Due to S&P Poland’s economy continues to grow steadily, supported by strong EU-funded investments and resilient domestic demand, with GDP expected to increase by 3.3% in 2026 and 2.9% in 2027. Despite external risks, including geopolitical tensions and weaker demand from the eurozone, the country has maintained one of the fastest per capita GDP growth rates among developed economies. Inflation risks remain elevated due to potentially higher global energy prices linked to conflicts in the Middle East, which could also slow economic growth if the situation worsens. At the same time, Poland’s public finances are under pressure, as net government debt is projected to approach 70% of GDP by 2029, driven by high defense and social spending. Fiscal deficits have widened significantly, reaching 7.3% of GDP in 2025, and are expected to remain high over the next two years. Poland's recent resilience to external pressures reflects the high savings rate, a diversified economy, flexible labor and product markets, educated workforce, and access to ample nondebt- creating external funding.
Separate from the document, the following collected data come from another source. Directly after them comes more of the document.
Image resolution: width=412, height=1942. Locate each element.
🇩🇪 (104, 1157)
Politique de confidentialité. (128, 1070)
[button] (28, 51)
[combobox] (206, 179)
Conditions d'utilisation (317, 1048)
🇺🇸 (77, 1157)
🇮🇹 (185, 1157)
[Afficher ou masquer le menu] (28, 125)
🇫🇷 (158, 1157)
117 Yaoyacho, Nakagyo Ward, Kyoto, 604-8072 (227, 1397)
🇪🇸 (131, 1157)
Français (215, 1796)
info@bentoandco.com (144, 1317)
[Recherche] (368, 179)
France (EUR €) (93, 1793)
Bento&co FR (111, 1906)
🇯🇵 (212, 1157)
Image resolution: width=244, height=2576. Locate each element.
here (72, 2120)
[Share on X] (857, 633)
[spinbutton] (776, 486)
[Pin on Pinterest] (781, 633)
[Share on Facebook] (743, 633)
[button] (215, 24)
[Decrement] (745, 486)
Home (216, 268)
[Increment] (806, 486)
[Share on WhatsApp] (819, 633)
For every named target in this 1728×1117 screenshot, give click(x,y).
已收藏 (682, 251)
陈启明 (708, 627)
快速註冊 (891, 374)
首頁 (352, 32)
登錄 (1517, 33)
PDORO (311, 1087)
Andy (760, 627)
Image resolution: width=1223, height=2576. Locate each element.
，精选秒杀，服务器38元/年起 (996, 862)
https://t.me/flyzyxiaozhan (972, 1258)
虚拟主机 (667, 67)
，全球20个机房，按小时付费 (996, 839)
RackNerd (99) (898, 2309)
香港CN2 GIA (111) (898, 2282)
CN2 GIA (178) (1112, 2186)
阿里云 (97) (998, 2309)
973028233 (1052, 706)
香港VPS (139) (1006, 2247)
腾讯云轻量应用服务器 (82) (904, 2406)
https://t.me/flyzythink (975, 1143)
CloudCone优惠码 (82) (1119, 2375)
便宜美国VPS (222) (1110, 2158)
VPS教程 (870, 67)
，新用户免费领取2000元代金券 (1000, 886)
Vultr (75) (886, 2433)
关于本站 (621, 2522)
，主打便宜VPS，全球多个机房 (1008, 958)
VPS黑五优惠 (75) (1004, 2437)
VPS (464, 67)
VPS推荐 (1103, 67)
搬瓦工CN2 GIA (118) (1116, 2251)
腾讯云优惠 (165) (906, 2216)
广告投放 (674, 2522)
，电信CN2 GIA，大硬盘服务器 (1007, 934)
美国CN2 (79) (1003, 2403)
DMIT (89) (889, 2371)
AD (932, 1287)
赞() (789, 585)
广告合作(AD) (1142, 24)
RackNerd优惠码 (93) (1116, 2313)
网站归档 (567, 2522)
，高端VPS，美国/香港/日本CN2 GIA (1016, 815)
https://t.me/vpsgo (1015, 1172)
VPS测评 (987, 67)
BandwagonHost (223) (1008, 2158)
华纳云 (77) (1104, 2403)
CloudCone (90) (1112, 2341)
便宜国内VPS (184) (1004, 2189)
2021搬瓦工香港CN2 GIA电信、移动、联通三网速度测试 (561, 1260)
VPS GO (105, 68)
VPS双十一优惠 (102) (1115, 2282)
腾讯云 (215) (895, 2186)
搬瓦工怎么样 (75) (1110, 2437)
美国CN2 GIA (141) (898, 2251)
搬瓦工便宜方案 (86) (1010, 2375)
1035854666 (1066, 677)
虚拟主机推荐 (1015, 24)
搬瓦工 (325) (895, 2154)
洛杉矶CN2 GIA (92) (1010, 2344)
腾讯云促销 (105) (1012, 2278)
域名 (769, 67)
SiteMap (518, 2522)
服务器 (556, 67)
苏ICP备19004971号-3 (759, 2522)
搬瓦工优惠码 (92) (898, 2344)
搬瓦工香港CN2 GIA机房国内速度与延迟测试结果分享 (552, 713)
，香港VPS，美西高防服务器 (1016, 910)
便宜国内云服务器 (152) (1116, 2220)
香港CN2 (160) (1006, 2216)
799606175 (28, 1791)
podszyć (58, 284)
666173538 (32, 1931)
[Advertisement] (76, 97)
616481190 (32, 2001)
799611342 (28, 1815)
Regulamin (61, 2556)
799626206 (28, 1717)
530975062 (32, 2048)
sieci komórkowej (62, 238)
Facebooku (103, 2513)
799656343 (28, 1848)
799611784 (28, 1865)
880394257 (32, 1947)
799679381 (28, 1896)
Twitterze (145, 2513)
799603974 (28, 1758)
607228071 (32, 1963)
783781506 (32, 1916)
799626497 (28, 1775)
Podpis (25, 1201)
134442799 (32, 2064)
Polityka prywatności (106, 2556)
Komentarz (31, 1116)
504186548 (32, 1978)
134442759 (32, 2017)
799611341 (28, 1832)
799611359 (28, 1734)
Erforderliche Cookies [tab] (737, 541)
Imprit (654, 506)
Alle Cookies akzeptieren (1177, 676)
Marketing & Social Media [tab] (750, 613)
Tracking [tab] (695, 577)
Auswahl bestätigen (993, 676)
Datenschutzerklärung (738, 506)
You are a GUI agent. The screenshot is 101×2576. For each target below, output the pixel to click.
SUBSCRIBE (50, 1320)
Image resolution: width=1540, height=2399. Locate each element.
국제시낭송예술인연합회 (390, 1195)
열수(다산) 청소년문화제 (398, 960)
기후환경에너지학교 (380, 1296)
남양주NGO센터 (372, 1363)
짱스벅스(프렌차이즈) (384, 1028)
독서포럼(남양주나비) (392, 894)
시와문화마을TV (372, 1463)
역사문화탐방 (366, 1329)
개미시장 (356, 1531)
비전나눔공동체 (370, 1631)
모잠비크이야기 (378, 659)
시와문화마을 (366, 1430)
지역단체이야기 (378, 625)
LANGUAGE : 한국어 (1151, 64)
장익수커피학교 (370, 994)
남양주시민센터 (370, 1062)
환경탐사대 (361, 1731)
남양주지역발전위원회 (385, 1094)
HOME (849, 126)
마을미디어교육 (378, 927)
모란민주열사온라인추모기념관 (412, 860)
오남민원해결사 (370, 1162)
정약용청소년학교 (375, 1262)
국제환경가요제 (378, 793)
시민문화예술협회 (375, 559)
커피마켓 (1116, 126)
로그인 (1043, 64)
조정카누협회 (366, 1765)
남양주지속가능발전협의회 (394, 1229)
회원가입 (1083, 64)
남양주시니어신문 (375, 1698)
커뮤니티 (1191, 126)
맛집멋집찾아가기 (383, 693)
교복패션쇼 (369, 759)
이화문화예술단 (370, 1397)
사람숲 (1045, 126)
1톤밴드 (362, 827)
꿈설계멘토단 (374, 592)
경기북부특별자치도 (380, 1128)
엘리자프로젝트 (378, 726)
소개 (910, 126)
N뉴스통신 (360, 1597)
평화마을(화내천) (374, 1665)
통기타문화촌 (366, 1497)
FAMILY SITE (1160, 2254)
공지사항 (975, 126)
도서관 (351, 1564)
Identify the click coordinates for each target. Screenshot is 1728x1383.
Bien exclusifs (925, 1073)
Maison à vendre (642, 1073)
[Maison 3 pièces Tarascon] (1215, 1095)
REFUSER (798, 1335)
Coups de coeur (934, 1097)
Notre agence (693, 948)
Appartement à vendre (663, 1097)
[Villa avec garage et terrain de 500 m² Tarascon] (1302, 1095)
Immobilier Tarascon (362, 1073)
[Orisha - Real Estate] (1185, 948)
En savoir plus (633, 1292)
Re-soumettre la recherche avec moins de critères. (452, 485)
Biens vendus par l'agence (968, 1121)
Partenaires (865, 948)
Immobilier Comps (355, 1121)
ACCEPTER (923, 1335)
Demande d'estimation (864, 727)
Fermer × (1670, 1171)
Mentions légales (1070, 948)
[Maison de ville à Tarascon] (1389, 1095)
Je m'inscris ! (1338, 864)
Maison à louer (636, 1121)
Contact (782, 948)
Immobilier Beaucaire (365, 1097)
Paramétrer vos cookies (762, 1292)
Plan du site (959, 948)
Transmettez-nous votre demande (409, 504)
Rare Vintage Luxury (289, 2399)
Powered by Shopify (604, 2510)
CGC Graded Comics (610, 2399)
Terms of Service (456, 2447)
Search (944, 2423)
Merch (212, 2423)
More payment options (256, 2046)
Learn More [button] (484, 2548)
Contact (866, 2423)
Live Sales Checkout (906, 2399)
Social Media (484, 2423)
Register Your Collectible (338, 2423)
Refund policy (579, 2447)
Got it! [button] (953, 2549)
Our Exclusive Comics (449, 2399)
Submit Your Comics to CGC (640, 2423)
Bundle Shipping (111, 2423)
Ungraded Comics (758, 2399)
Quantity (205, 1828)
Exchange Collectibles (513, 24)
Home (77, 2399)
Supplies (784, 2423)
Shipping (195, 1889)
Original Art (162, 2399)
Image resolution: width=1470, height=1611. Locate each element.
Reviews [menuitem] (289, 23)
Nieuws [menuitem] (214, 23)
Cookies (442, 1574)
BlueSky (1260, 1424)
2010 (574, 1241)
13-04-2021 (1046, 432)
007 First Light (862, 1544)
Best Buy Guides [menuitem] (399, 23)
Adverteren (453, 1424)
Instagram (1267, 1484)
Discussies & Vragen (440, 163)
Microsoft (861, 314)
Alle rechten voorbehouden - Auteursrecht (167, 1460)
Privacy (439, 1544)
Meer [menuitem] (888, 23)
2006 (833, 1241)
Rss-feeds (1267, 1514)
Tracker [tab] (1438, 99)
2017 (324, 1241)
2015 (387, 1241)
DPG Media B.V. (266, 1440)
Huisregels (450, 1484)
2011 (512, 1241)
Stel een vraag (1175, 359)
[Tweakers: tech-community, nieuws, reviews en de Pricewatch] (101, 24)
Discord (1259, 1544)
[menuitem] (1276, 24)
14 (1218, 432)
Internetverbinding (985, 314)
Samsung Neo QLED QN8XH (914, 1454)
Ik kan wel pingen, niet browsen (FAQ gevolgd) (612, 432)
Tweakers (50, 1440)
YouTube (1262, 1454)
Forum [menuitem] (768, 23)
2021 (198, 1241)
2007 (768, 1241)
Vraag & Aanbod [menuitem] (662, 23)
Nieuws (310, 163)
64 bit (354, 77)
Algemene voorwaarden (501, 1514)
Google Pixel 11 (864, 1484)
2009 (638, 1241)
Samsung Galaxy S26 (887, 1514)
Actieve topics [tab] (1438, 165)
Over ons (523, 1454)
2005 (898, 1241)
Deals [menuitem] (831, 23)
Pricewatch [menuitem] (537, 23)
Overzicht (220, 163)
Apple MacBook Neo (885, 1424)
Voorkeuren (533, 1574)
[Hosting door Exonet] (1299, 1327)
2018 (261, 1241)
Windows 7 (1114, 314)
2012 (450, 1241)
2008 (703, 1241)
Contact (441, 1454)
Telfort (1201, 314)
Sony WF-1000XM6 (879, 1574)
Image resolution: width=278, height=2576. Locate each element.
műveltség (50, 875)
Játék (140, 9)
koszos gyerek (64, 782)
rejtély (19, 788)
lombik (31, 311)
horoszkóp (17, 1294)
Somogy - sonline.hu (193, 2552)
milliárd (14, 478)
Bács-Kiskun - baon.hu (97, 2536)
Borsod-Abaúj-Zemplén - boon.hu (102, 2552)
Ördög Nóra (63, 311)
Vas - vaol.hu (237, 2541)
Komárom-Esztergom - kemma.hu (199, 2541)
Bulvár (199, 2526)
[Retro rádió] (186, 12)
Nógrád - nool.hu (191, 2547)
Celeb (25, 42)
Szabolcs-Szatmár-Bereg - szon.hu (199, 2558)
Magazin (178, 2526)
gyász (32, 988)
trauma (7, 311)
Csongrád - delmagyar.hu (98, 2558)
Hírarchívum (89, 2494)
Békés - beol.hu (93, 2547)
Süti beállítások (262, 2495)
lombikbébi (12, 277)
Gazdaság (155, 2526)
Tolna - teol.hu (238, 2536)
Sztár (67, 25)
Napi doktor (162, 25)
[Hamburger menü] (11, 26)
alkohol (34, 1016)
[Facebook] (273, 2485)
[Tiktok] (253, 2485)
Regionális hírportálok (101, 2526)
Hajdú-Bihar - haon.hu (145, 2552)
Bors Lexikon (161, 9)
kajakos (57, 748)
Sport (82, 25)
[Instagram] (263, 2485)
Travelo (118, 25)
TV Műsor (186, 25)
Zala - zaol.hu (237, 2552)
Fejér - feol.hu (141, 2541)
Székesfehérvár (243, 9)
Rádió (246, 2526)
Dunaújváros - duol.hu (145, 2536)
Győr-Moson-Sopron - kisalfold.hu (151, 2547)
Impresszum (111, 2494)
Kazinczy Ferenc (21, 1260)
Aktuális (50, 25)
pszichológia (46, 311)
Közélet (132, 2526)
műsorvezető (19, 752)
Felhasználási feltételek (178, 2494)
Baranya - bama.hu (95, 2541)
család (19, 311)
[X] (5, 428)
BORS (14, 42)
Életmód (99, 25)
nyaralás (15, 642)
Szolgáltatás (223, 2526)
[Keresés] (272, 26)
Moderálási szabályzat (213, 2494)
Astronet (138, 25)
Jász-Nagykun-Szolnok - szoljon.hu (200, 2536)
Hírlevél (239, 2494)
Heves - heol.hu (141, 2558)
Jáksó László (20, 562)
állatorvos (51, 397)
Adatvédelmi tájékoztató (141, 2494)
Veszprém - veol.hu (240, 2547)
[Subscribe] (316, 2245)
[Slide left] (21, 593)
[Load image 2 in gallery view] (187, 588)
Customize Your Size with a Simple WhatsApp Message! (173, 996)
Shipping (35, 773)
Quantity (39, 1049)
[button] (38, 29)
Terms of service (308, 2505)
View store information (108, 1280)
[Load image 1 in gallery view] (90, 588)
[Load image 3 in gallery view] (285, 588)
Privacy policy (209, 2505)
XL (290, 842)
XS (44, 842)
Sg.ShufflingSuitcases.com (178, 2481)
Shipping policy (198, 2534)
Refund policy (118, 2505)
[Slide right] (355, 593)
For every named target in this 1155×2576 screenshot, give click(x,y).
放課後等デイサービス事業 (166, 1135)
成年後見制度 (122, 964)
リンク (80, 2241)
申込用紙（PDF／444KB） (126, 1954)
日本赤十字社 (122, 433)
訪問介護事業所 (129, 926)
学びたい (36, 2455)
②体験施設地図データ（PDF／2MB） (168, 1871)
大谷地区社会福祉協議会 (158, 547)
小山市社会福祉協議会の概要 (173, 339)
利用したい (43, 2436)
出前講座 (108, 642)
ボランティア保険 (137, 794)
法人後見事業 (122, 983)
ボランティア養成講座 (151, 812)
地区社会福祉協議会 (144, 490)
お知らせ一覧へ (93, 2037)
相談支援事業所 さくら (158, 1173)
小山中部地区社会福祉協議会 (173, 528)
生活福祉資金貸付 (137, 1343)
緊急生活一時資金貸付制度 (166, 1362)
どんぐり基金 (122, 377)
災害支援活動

S&P emphasizes that the polarized political landscape and upcoming 2027 parliamentary elections will continue to hamper effective fiscal and institutional policymaking.
Rating prospects
According to the agency, The ratings could improve if the government successfully reduced large fiscal deficits and stabilized the growth of public debt. Continued progress in institutional reforms, responsible fiscal management, and maintaining strong inflows of EU funds and foreign direct investment could also support a higher rating.
On the other hand, the ratings could be downgraded if Poland’s medium-term economic growth weakened considerably due to growing macroeconomic imbalances or stronger external shocks linked to geopolitical tensions. A further escalation of the Russia-Ukraine war could also negatively affect public finances, slow economic growth, and increase security-related risks for the country.